If you haven't already joined the streaming revolution, it's a great time to get started. Not only is there more content than ever online, but the latest streaming players make it easier than ever to find what you want to watch and play it on the big screen. Here are the best ways to watch.

The Easiest Way to Stream: Use the gadgets you already have

There's a good chance you already have a streaming media player at home, even if you aren't using it. If you don't want to spend a dime to start streaming, here are some gadgets to check:

  • Almost all new TVs and Blu-ray players have smart features that let you stream from a variety of services, though what's available will vary.
  • Current generation game consoles like the PlayStation 4 and Xbox One may not offer as many streaming options as a smart TV, but usually, support major streaming services.

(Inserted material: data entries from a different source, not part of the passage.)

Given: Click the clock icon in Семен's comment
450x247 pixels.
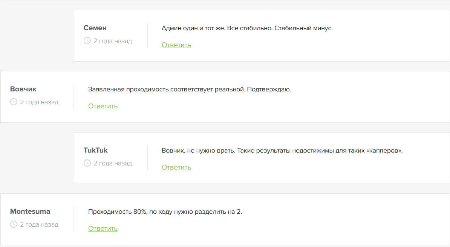Looking at the screenshot, I should point(87,41).
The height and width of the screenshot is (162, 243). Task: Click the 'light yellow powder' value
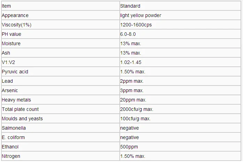141,15
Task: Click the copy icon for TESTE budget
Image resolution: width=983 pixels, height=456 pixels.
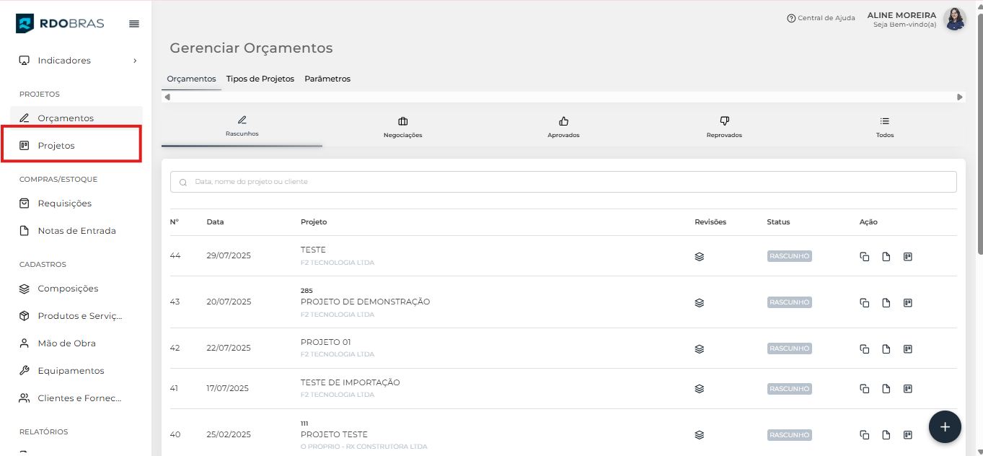Action: coord(864,256)
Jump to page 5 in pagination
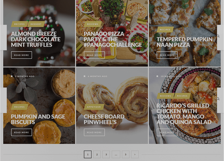This screenshot has width=224, height=161. tap(126, 155)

You can expect to get basic streaming abilities from any of these services: Netflix, Hulu, YouTube, Amazon Video, and sometimes even iTunes. You'll often find a few premium channels, too, like HBO or Showtime. Does your gadget have the channels you want to watch? Then you're good to go!

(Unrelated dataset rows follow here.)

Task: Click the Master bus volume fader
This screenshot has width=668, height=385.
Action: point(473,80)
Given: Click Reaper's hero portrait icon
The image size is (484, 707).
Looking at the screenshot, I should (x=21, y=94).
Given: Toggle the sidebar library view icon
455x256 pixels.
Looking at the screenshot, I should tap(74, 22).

Working with the tech you have is the easiest (and cheapest) way of getting Netflix in your living room, but it's not usually the best way. Though these gadgets work as streaming media players, none of them were designed specifically for it. Their interfaces can be clunky, and the manufacturer may not be interested in updating them as new streaming services emerge.

If you upgrade to a standalone streaming media player, you can expect a better interface, more user-friendly search options and access to more streaming services. There's very little to do to set up a streaming media player — mostly you just have to plug them in — and they're affordable, starting at just $30.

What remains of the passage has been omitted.